:: SOURCE INFORMATION ::
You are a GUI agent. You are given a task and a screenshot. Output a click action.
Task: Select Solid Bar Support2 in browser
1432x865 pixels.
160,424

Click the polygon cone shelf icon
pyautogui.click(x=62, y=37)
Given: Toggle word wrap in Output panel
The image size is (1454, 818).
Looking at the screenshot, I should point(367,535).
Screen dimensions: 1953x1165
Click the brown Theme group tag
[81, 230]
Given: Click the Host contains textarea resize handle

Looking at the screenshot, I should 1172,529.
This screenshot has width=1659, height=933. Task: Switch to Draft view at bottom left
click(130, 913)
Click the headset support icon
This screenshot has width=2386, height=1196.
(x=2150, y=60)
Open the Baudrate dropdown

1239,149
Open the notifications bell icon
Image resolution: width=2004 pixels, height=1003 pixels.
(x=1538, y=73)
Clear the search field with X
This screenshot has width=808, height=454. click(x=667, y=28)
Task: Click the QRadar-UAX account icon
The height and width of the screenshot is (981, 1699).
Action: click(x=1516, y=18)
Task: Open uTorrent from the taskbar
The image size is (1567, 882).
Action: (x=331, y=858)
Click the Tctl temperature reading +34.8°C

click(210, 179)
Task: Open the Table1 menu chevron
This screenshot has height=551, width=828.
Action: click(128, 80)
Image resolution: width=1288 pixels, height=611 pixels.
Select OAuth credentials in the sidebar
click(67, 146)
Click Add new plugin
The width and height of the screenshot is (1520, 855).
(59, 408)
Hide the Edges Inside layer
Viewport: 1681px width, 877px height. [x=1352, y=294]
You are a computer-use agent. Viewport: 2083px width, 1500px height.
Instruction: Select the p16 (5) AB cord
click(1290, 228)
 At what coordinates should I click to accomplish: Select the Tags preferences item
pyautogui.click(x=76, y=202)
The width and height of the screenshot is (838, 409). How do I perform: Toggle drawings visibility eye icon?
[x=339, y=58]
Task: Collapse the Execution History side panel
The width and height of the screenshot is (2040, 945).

:: WHAT THIS TASK INVOLVES ::
Wherever the string "panel" occurs in the entries, copy that whole line.

:: ANSWER TO THIS PROBLEM ::
Given: Toggle word wrap in Output panel
Task: Collapse the Execution History side panel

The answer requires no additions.